Entre 1877 y 1912, aproximadamente treinta “exhibiciones etnológicas” fueron presentadas en el Jardin Zoologique D’acclimatation; indios y negros se mostraban al público en jaulas, con frecuencia desnudos o semidesnudos. La gente no lo veía como una humillación, por cuanto ese era su estado natural.
En los Estados Unidos, Madison Grant, director de la Sociedad Zoológica de Nueva York, expuso en 1906 a Ota Benga en el Zoológico del Bronx. Ota era un pigmeo traído de África, junto con simios y otros animales. Lo mostró en una jaula con un orangután y le colocó un cartel señalándolo como “el eslabón perdido”, dando a entender que los africanos eran una especie animal intermedia entre los monos y los europeos.

Génesis del racismo
Cualquier persona inclinada a reflexionar sobre su entorno se preguntará cómo se forjó este fenómeno sociocultural persistente en el psiquismo colectivo de la humanidad, al extremo de conducir a Dylann Roof, un joven blanco de veintiún años, a masacrar a un grupo religioso en la Iglesia Metodista Episcopal Africana (Carolina del Sur, 17 de junio de 2015) con la intención de iniciar una guerra racial, inspirado por la idea de que “los negros estaban tomando al mundo”, en razón de lo cual “alguien tenía que hacer algo al respecto”.

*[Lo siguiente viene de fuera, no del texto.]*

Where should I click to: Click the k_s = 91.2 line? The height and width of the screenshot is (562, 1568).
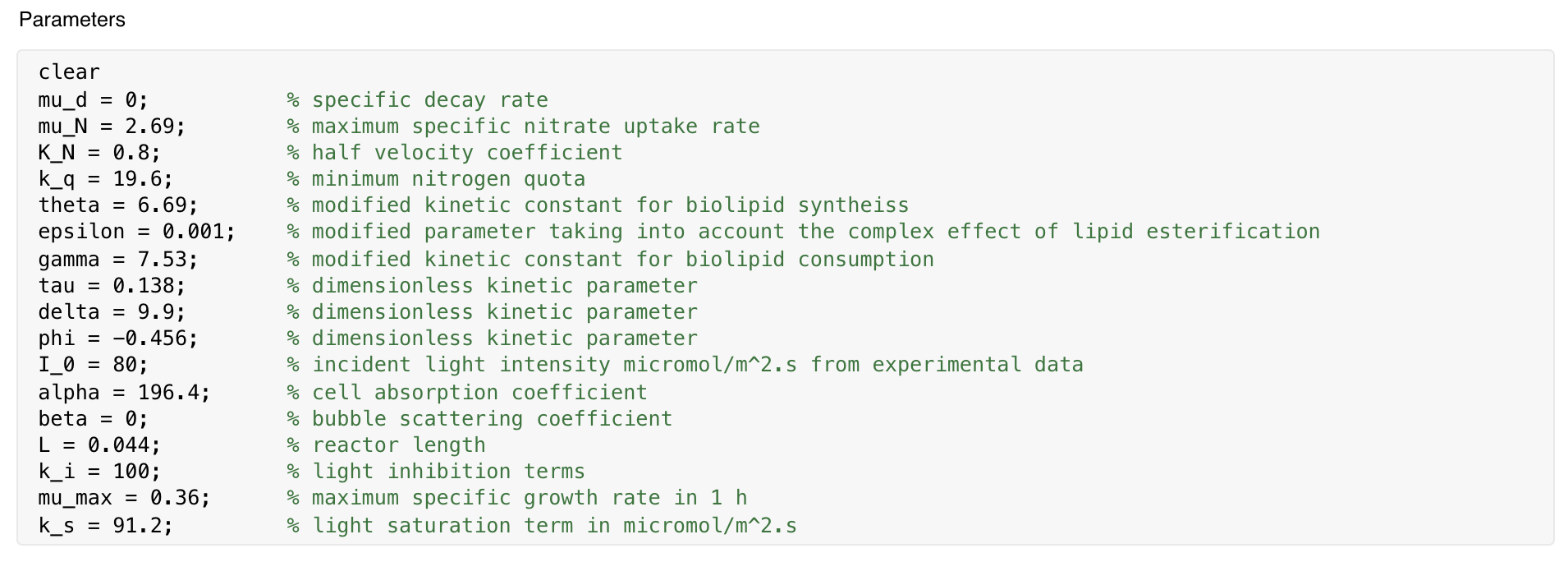tap(106, 526)
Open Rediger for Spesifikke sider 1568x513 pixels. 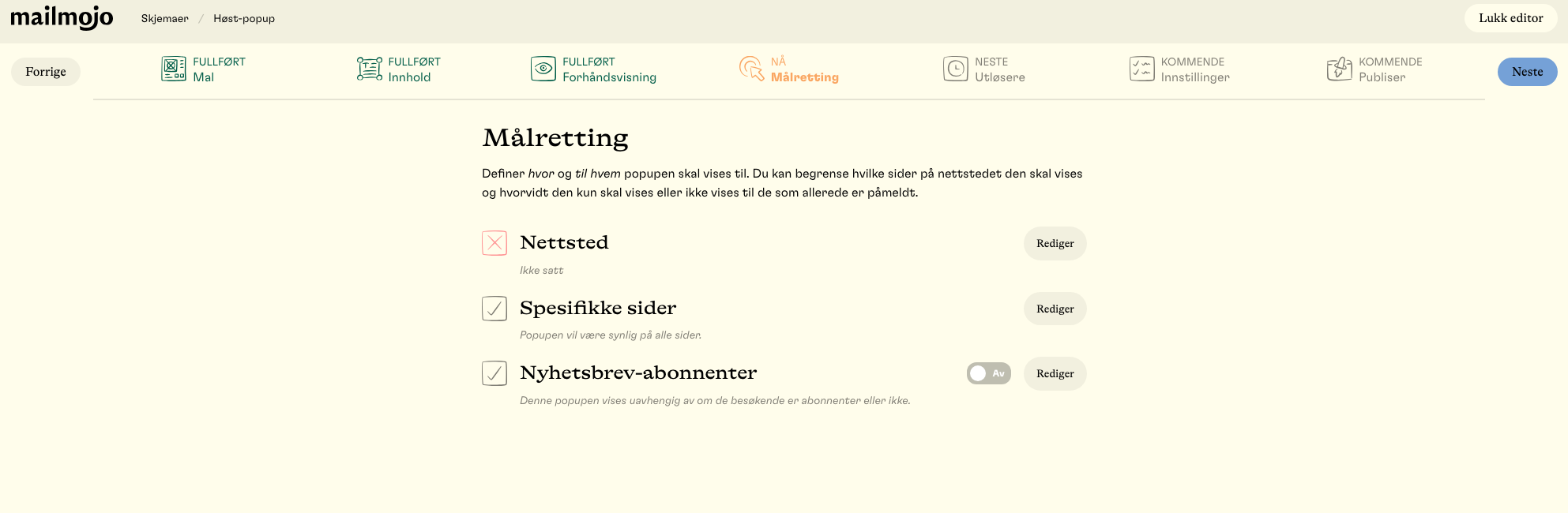pos(1055,309)
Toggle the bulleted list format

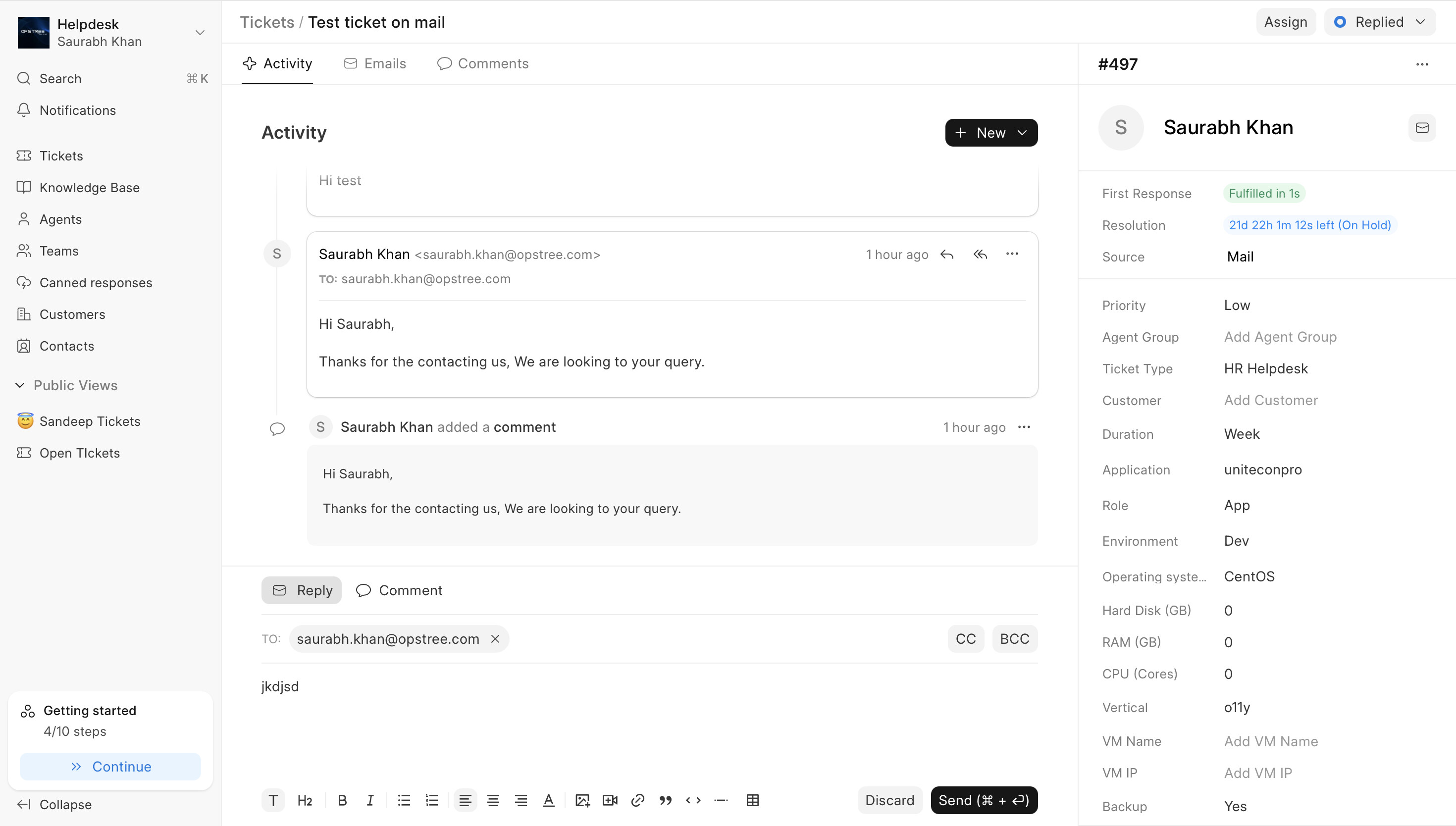tap(404, 800)
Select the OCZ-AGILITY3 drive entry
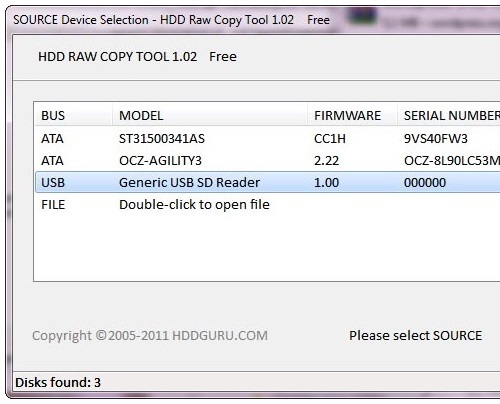The height and width of the screenshot is (404, 500). pos(268,161)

La respuesta es multifactorial; la fuente del odio puede encontrarse en perturbaciones mentales de un individuo, sentimiento de inferioridad hacia sí mismo generalizado en un grupo respecto a otro; o en sentido opuesto: de superioridad; miedo, estupidez, ignorancia, retaliación por reales o supuestos agravios, identificación con modelos negativos, adoctrinamiento ideológico, competencia por los recursos escasos entre colectividades de diferentes etnias, etc. Sin embargo, creo que todos esos factores pueden condensarse en una variable de síntesis: el ambiente sociocultural; en efecto, según la observación de la maestra norteamericana Jane Elliott, “el racismo es una reacción aprendida, nadie nace sintiéndose superior, la superioridad se enseña”… Y ejemplificaré ese supuesto mediante la exposición de mi aprendizaje.
Digresión conceptual
Antes de exponer mi caso, creo necesario aclarar algunos términos de uso inevitable en este escrito.

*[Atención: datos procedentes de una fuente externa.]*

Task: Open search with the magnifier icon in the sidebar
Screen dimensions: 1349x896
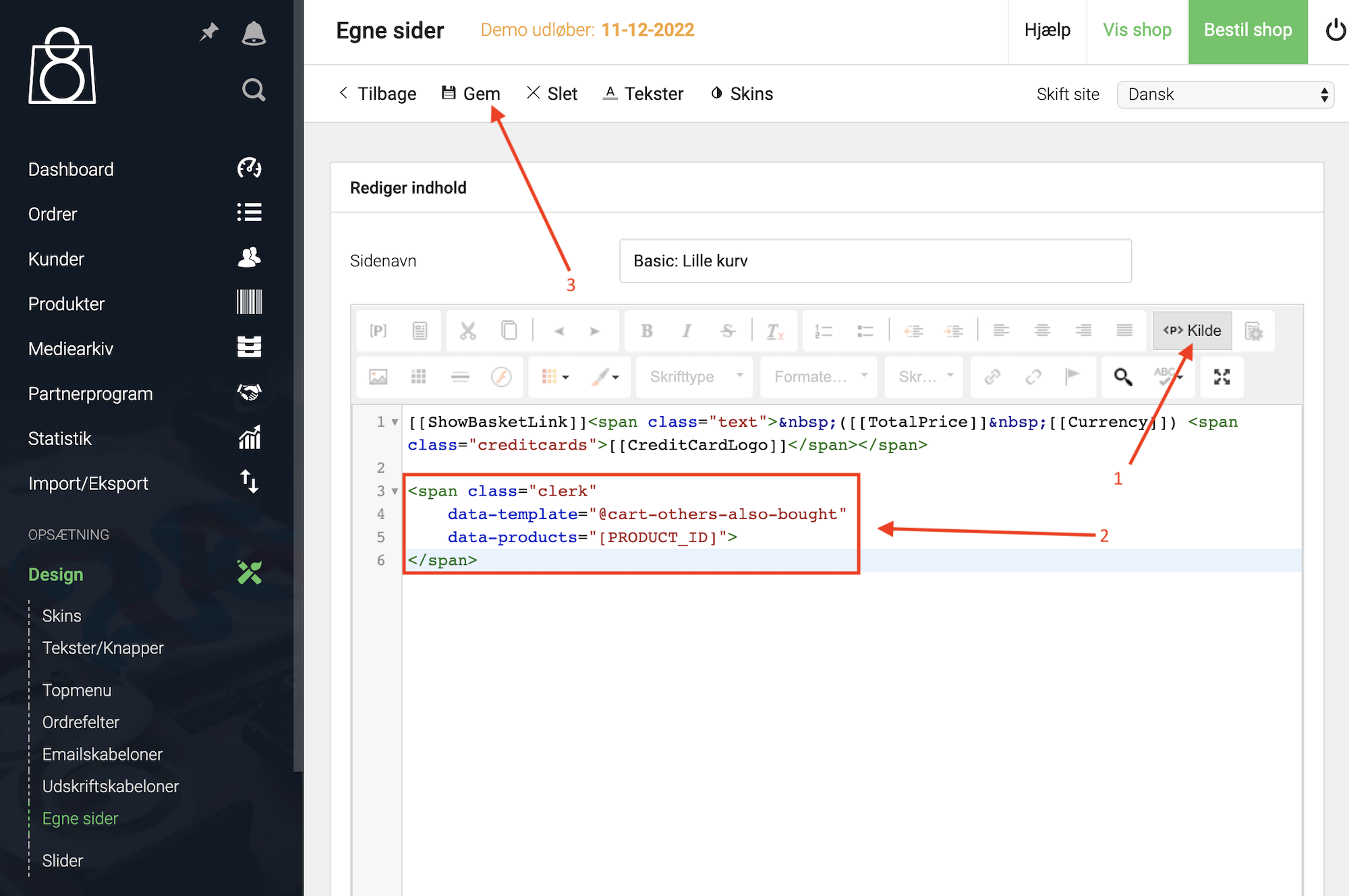Action: click(x=254, y=90)
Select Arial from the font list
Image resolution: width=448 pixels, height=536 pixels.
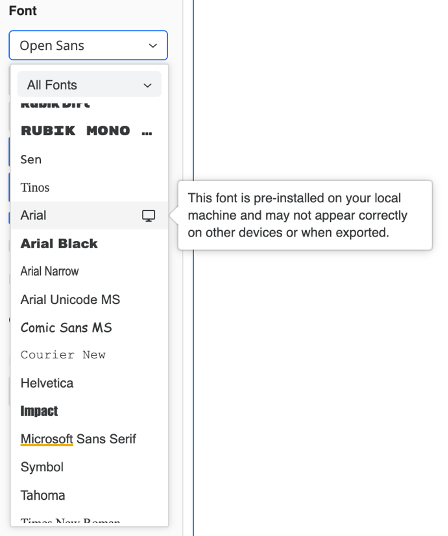89,215
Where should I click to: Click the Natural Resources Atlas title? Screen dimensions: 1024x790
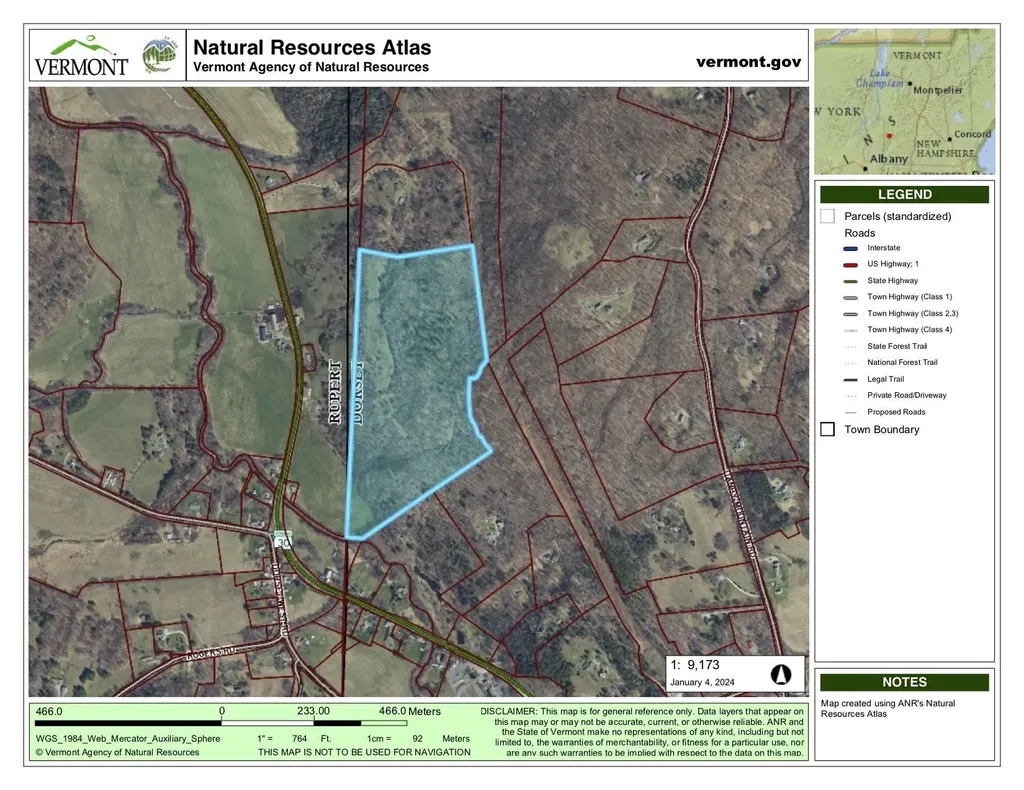[x=311, y=47]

Etnia (del griego, pueblo o nación) es un concepto antropológico referido a una colectividad humana cuyos integrantes tienen en común componentes culturales: visión del mundo, valores, historia, tradiciones, costumbres diversas, etc., y biológicos o naturales: herencia genética, vale decir, la raza, manifestada por características compartidas tales como color de la piel, contextura corporal, rasgos faciales, etc., desarrollados en su proceso de adaptación a determinado espacio geográfico y ecosistema a lo largo de las generaciones.
El planteamiento universalmente aceptado en los ambientes científicos es que todos los seres humanos pertenecemos a una sola y única especie, Homo sapiens, la única especie conocida del género Homo que hoy perdura, a partir de la extinción de la del Homo neanderthalensis, hace 28.000 años.

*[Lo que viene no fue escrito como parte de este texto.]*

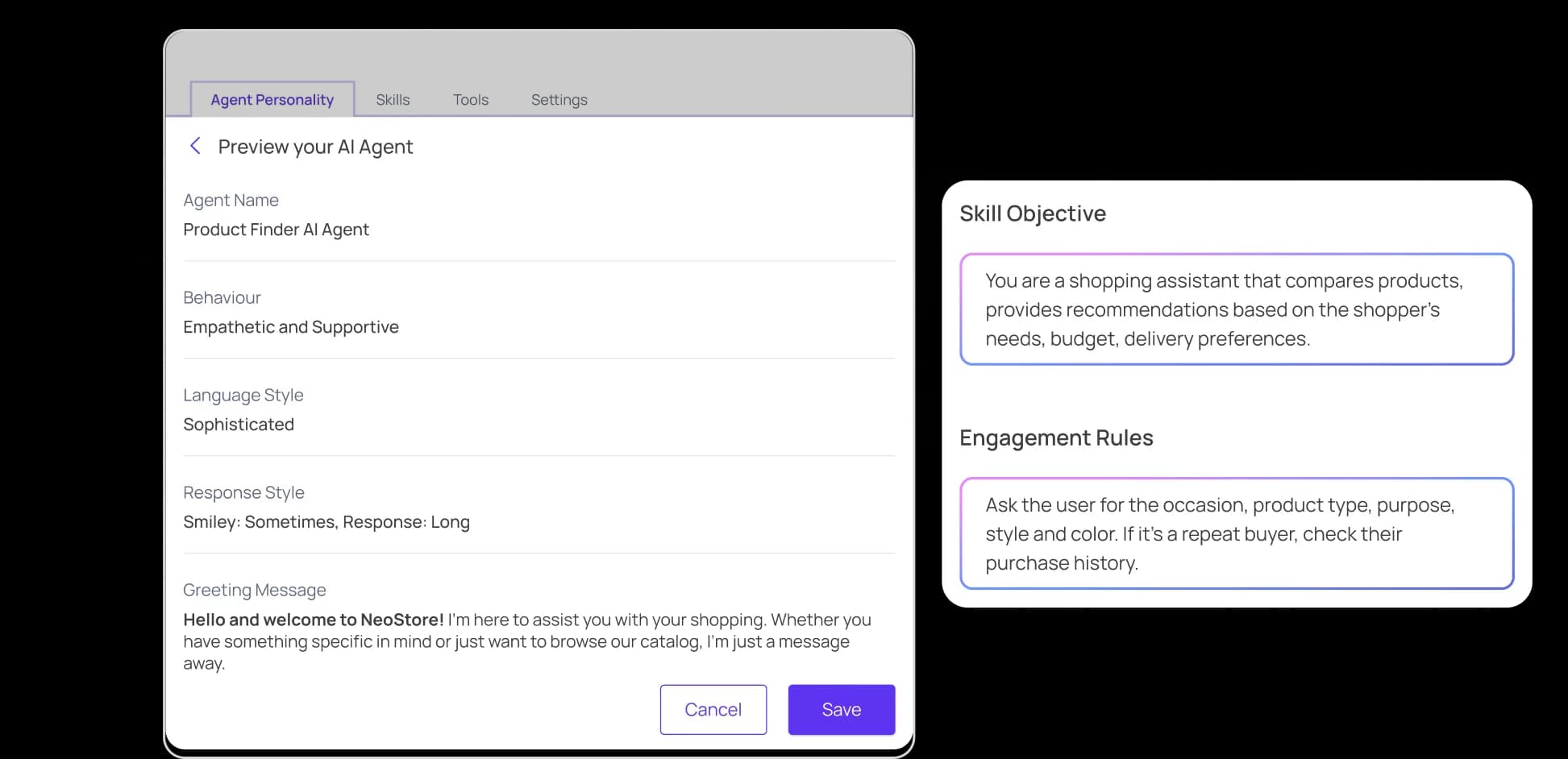The height and width of the screenshot is (759, 1568).
Task: Click the Agent Name field label
Action: 231,200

Como en cualquier otra especie reconocida en la naturaleza, ninguna razón sustenta la idea de que en su seno no existan razas; integrados los factores genéticos y las poco menos que infinitas variedades culturales, cobran forma las etnias; es un hecho que individuos de un tronco racial común organizados en colectividades configuran diferentes etnias, como efecto de sus propios aportes culturales. Lo rechazado por la ciencia, tal como el conocimiento está establecido en la contemporaneidad, es la existencia de una raza pura; si alguna vez la hubo, los intercambios genéticos a través de los milenios las han vuelto a todas en alguna extensión mestizas.
Con frecuencia el término “etnia” se usa como eufemismo de “raza”; aunque incorrecto según la definición, la vergüenza por el segundo de esos términos es comprensible; en efecto, es una palabra que se hizo poco menos que obscena a partir de las monstruosidades nazistas, fundamentadas en la ideología cuyo eje es el supuesto de una raza pura y superior, siendo ésta la aria. La reacción contra semejante pensamiento no sólo desplazó el vocablo del lenguaje propio de las personas ilustradas: también bloqueó los intentos de estudiar científicamente el fenómeno racial; el tema se hizo un tabú en los ambientes académicos, en los cuales tampoco tiene respaldo la creencia de la superioridad de alguna raza sobre otras; aunque viene a lugar reseñar que el principio de la igualdad de los seres humanos no se fundamenta en la ciencia, sino exclusivamente en razones morales.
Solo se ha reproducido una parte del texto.